On Fri, Sep 25, 2020 at 01:13:51AM -0400, D. Hugh Redelmeier wrote:
Thanks, Ed and Eric, for your help.
| From: Eric Garver <egarver(a)redhat.com>
| On Thu, Sep 24, 2020 at 05:47:26PM -0400, D. Hugh Redelmeier wrote:
| > Is there a reasonable way to get firewalld-0.9 for Fedora 32?
I've decided that it isn't reasonable. Updating my system from F32 to
F33 might get messy. F33 appears not to include firewalld-0.9. That
seems to be scheduled for F34.
| > I don't wish to compile my own and fight with Fedora's package
management.
It's not that I fear building packages. I fear contradicting Fedora's
choice of package version.
| > Alternatively, is it reasonable to run the nftable service as well as
| > firewalld?
|
| The services explicitly Conflict. This is mostly because the nftables
| service will flush _all_ the rules.
Very useful to know.
| > Alternatively, is --direct able to add nftable rules?
|
| No. This is by design. If something you need is not supported by
| firewalld's rich rules please file an RFE.
Ahh. I asked the wrong question. I could use --direct to add an
iptables rule, and that should be good enough.

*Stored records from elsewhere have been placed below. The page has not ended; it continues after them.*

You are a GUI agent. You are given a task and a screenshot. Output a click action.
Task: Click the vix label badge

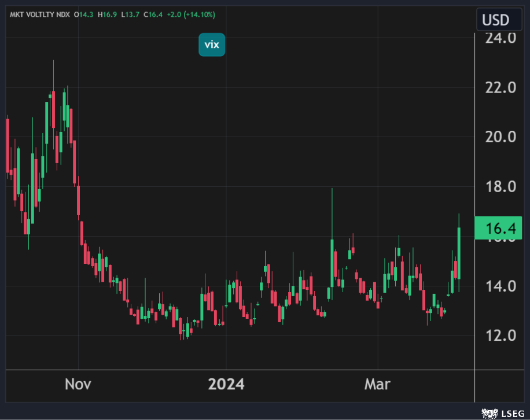211,45
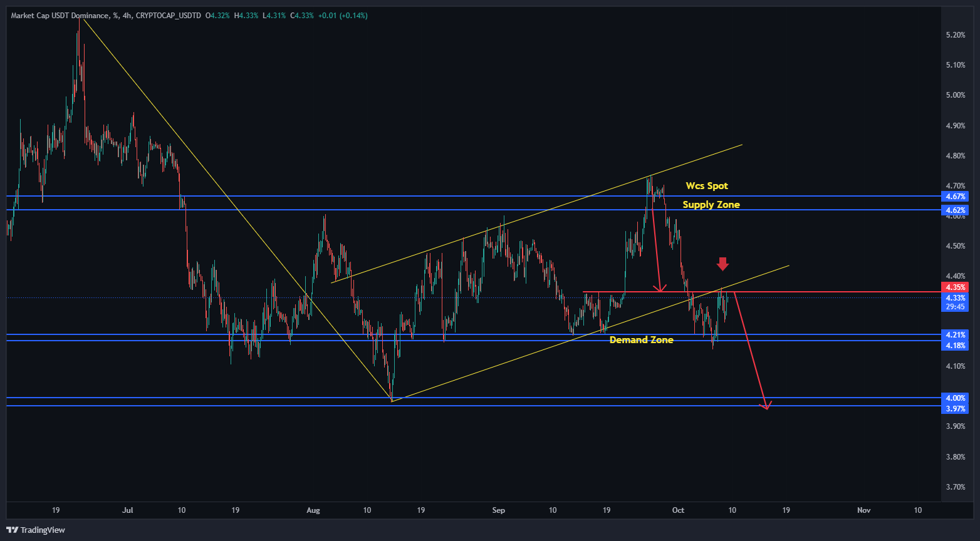Click the Nov label on time axis
980x541 pixels.
coord(863,510)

I just thought iptables was a step backward from nftables (itself a
step backwards from firewalld).
I think that the rule will look something like this.

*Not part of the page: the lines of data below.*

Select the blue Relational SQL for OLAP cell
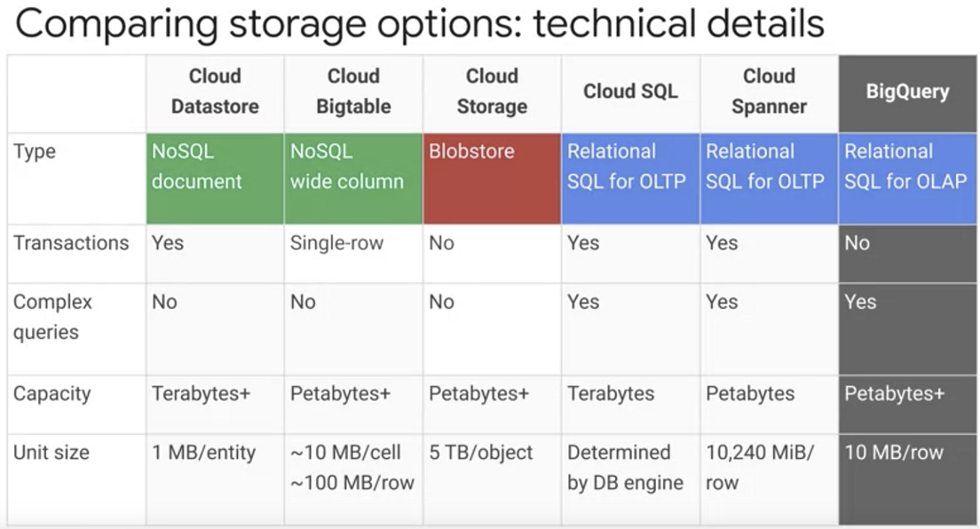Viewport: 980px width, 529px height. coord(907,178)
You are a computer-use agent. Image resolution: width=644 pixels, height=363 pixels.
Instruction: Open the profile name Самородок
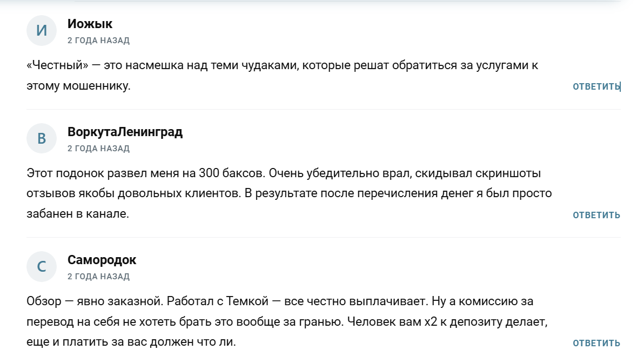(102, 260)
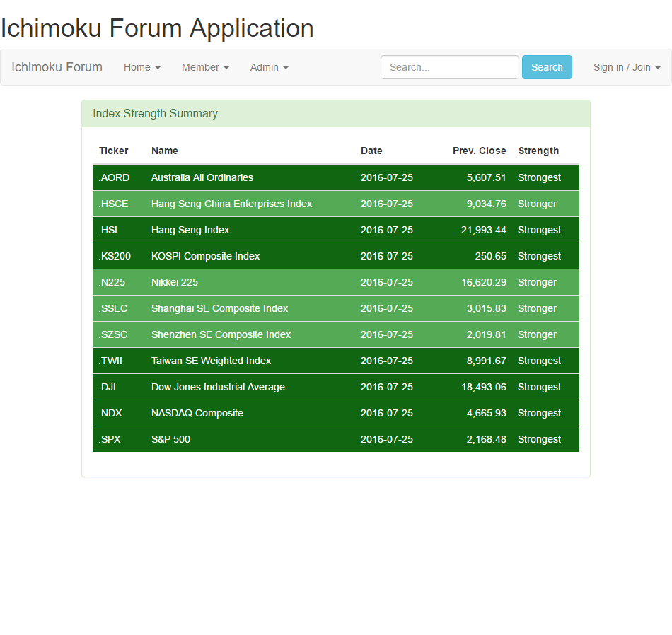Click the .SZSC ticker cell

pyautogui.click(x=113, y=334)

The table is "filter", the chain is FORWARD and the priority is 0.
Am I correct in assuming that since the table and chain ought to
already exist, all I have to do is add the rule?
Yes. It should already exist.
The purpose is to drop all packets from the internet that have an
explicit destination within MYSUBNET.
You could just add MYSUBNET to the block zone. This will also block the
forwarded traffic.
# firewall-cmd --zone block --add-source 10.254.254.0/24
and the nftables rules generated:
chain filter_FORWARD_IN_ZONES_SOURCE {
ip saddr 10.254.254.0/24 goto filter_FWDI_block
}
chain filter_FWDI_block {
[..]
log prefix ""filter_FWDI_block_REJECT: ""
reject with icmpx type admin-prohibited
}
Note the catch-all reject at the end of filter_FWDI_block.
sudo firewall-cmd \
--direct --add-rule ipv4 filter FORWARD 0 \
--in-interface=EXTERNAL_INTERFACE \
--source MYSUBNET \
DROP
Questions:
- should I be using chain FORWARD_direct instead of FORWARD?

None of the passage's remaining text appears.